Rows showing where targets appear

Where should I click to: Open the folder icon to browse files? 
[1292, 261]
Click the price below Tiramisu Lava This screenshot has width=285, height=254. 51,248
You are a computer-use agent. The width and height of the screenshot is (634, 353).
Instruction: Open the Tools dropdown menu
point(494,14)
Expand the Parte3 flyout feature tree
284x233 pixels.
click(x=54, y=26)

...

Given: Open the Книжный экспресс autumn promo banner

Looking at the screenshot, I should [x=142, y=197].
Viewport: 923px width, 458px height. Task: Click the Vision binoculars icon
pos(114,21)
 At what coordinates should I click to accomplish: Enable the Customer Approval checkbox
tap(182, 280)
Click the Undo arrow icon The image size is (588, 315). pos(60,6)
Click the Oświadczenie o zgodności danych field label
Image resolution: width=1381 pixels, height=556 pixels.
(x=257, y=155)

▶ The problem
Rewrite the listing lines from the one containing "Expand the Parte3 flyout feature tree" through the one containing "click(x=54, y=26)", replacing "flyout" with "side panel" and leaving everything else the same. Give only those lines.

▶ Final answer
Expand the Parte3 side panel feature tree
284x233 pixels.
click(x=54, y=26)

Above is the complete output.